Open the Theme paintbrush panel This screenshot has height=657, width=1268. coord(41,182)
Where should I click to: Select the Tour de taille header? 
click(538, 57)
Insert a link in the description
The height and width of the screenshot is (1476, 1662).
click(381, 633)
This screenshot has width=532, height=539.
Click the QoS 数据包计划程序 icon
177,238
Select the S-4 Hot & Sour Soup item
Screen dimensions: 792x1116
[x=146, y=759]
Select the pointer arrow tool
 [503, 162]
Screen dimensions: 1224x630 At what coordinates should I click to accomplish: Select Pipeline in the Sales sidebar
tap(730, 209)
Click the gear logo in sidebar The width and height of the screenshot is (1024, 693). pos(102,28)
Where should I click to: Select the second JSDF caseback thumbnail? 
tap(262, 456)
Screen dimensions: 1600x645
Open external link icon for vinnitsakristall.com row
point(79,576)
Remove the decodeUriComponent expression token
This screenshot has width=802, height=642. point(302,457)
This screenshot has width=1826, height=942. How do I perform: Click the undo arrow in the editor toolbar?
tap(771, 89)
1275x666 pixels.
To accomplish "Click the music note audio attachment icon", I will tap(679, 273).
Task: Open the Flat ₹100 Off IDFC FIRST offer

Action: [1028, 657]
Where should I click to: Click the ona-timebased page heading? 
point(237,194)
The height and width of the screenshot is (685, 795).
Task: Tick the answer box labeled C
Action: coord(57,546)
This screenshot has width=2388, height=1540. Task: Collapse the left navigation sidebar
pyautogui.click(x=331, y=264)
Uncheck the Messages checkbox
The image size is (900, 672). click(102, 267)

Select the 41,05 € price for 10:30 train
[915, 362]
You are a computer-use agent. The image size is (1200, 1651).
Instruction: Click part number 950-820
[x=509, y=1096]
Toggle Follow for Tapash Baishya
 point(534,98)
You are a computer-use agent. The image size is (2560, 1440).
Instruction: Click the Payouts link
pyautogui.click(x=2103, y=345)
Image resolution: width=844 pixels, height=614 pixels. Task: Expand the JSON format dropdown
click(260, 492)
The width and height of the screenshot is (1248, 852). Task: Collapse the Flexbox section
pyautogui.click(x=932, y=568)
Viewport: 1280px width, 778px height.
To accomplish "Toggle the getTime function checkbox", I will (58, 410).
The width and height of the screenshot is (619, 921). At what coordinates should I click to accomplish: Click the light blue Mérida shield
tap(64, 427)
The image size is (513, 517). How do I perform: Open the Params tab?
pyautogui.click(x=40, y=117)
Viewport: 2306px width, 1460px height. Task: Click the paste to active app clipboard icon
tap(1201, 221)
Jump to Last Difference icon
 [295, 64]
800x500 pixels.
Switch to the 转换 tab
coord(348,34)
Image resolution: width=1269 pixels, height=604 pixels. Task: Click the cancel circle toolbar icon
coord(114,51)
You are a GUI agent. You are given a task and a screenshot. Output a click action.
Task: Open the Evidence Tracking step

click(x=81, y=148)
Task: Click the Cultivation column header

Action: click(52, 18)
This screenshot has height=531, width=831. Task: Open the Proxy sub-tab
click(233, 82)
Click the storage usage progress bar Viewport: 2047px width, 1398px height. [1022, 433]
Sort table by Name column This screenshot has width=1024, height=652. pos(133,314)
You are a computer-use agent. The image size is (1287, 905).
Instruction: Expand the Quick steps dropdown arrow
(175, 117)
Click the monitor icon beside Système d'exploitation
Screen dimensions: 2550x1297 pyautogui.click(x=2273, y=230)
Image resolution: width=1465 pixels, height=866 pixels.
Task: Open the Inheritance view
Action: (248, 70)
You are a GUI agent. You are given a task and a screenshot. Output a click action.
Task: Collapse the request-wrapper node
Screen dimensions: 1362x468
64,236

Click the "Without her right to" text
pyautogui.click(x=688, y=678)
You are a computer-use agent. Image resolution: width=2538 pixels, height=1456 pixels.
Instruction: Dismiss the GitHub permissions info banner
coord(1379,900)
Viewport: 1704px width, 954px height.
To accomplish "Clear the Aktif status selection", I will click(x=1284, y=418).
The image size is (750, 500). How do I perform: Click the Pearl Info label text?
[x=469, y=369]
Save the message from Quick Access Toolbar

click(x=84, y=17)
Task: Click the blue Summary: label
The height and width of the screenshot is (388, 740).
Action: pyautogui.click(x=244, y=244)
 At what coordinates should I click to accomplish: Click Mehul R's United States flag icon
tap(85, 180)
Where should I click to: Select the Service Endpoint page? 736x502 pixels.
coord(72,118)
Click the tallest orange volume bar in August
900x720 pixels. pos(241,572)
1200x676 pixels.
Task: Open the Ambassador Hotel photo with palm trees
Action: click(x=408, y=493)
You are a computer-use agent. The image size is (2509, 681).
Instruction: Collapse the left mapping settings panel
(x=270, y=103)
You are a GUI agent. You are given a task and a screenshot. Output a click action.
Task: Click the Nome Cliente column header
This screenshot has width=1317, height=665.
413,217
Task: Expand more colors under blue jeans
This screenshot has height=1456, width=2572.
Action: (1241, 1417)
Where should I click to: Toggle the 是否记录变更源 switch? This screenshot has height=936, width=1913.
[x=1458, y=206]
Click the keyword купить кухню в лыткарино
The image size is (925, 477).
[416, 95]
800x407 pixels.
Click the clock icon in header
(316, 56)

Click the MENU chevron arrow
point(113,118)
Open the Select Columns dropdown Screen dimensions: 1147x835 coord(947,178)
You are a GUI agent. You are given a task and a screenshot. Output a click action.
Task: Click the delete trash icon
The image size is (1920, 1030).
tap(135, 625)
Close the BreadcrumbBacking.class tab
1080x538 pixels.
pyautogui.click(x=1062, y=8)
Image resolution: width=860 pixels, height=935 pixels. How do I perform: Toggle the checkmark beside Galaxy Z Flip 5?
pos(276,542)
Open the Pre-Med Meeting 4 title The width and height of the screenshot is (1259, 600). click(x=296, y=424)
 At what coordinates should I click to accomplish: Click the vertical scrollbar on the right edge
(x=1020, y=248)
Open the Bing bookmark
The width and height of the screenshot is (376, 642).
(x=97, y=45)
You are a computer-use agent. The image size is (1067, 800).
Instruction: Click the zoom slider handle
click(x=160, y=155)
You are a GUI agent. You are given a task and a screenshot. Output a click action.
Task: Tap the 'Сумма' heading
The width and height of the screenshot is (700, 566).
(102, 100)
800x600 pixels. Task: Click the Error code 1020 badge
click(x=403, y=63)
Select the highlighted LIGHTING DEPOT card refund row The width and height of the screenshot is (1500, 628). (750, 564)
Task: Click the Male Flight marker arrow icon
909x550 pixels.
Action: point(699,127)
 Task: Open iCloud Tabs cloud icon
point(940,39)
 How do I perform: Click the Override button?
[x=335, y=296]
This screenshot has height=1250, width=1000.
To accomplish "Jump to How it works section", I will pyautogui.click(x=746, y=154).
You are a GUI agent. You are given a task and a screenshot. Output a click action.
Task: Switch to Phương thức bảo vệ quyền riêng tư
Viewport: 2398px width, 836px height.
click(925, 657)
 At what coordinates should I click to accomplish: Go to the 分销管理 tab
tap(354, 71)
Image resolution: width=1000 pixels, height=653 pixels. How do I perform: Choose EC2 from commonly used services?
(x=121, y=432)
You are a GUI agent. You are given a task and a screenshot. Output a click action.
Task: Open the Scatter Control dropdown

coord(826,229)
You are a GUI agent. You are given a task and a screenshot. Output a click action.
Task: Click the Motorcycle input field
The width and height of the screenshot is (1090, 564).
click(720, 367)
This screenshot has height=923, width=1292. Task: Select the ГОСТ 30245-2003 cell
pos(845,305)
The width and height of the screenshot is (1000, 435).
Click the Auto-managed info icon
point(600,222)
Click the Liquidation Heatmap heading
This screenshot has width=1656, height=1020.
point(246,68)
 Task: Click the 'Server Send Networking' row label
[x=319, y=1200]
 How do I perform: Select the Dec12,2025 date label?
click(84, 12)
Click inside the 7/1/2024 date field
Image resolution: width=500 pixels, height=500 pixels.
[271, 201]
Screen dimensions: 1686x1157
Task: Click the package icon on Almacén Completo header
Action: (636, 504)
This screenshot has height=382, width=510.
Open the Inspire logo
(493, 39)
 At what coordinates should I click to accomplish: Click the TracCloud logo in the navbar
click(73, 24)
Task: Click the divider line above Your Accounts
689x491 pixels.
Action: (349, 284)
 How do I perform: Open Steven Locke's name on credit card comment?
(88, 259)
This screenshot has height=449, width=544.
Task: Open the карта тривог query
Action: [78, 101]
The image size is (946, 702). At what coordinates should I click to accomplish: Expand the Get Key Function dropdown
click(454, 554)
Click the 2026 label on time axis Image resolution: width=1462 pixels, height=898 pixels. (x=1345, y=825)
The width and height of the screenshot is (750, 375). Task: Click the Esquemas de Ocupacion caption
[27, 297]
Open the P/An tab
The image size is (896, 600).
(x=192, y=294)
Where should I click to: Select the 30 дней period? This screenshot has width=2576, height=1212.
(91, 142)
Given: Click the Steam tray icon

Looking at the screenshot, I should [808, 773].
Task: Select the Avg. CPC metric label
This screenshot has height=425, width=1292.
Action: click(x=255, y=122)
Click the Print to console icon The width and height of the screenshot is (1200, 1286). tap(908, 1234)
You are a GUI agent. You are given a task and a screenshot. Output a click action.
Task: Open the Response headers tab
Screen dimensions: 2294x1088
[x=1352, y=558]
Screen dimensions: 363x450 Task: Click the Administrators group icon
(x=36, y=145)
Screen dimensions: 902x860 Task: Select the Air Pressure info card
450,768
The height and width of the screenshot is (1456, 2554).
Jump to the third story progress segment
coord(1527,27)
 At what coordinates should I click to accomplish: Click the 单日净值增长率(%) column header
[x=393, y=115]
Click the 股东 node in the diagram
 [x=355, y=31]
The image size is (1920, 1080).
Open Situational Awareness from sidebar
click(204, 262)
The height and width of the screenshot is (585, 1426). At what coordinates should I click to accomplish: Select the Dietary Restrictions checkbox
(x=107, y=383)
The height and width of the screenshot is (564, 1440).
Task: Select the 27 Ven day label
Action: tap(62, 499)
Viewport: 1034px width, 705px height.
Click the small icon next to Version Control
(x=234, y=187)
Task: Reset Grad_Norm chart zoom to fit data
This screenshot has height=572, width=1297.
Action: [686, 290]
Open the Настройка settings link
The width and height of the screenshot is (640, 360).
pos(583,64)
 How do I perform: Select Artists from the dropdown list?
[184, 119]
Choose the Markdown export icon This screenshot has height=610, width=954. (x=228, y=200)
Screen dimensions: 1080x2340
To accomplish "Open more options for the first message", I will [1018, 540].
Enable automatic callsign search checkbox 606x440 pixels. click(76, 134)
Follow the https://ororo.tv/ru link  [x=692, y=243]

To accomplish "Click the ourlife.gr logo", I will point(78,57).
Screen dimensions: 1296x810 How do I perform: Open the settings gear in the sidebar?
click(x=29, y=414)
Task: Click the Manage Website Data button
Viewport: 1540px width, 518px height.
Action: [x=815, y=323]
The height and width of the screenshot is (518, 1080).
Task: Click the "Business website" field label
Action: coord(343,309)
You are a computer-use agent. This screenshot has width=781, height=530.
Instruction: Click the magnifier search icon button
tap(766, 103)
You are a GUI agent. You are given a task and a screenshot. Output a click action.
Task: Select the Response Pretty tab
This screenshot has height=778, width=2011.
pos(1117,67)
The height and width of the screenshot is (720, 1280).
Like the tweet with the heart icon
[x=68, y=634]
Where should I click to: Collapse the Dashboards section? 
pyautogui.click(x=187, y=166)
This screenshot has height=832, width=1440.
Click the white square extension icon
- - - - - - -
▶ [Problem description]: Put the lines from the one containing "How do I perform: Select Artists" through the one containing "Enable automatic callsign" into a Markdown table with the columns No. and Line, skipping blank lines.

▶ [Reply]:
| No. | Line |
|---|---|
| 1 |  How do I perform: Select Artists from the dropdown list? |
| 2 | [184, 119] |
| 3 | Choose the Markdown export icon This screenshot has height=610, width=954. (x=228, y=200) |
| 4 | Screen dimensions: 1080x2340 |
| 5 | To accomplish "Open more options for the first message", I will [1018, 540]. |
| 6 | Enable automatic callsign search checkbox 606x440 pixels. click(76, 134) |